Way back in March, well-known Tesla Model S owner, tinkerer and software engineer Jason Hughes announced that he had found hidden code within the latest over-the-air (OTA) software update for his Tesla Model S that indicated that the California energy company was readying a new 100 kilowatt-hour lithium-ion battery pack for the Tesla Model S and Tesla Model X electric cars.
Further digging by the engineer revealed a hidden Tesla P100D icon hidden in the software update, further confirming that a new, longer-range Model S and Model X were on the way. But despite his evidence — and a cryptic tweet-exchange with Tesla [NASDAQ:TSLA] CEO Elon Musk, Hughes wasn’t able to infer a launch date for the new, higher-capacity battery pack.
Fast forward to this weekend however, and a new piece of evidence from a Dutch Government website database indicates that the Tesla Model S P100D and Tesla Model X P100D are not only on their way to market but now road-legal for use in Europe. This indicates an imminent launch of both models, possibly in the next few weeks. Moreover, the database appears to quote the range of the two new models as being 613 kilometers (381 miles) on the European test cycle, equivalent to what we’d guess will translate to a real-world range somewhere between 320 and 340 miles per charge.
This discovery, made over the weekend by Kenteken.tv was only possible thanks to the open way in which the Dutch Government makes it easy for members of the public to obtain information about the European Type Approval for each and every car on sale in Europe today. For those unfamiliar with the term, Type Approval is essentially a roadworthiness test that all new cars must undergo before they can be sold within the EU. In addition to ensuring vehicles meet specific regulations pertaining to vehicle lighting, braking, and other important features, the test also ensure that the vehicle meets all the required safety standards in the market it is meant to be sold in. Rather than apply a blanket type approval to each make and model of car, Type Approval tests must be passed for each mechanically distinct variation of every new car. Thusly, although Tesla already has Type Approval for the Tesla Model S cars already on sale in Europe for example, it must gain Type Approval for any new variant with a different drivetrain or battery pack.

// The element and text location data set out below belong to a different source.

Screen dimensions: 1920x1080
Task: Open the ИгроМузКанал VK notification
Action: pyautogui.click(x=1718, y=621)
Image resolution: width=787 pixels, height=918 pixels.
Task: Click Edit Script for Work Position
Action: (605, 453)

Which is how Kenteken found out about the new Model S P100D and Tesla Model X P100D.
Browsing the Type Approval database — essentially a list of cars with Certificate of Conformity (CC) — it noticed codes relating to a Tesla Model S P100D and Tesla Model X P100D, along with their Type Approval details and the expected range of the vehicle according to the NEDC test cycle.
There’s no news yet as to how long we’re going to have to wait until these new models are officially launched by Tesla, but given the energy company is already reportedly producing new Tesla Model S and Tesla Model X cars with second-generation Autopilot hardware fitted — another recent unexpected update — it’s concievable that the 100kWh Model S and Model X variants are already being produced.
Why haven’t we heard anything yet? If we had to guess, we’d predict that Tesla has been sneakily building 100 kWh Tesla Model S and Model X cars for the U.S. market, using the same software lockout to restrict this new battery pack to 90 kWh as it does to restrict useable battery capacity on the Tesla Model S 60 (which actually has a 75 kWh battery pack).
Given that there’s no hiding the battery upgrade however, we’re expecting Tesla to make an official announcement in the coming weeks, making the wealthiest of Tesla fans scramble yet again for their checkbooks to ensure they have the latest, greatest, and fastest electric car out there.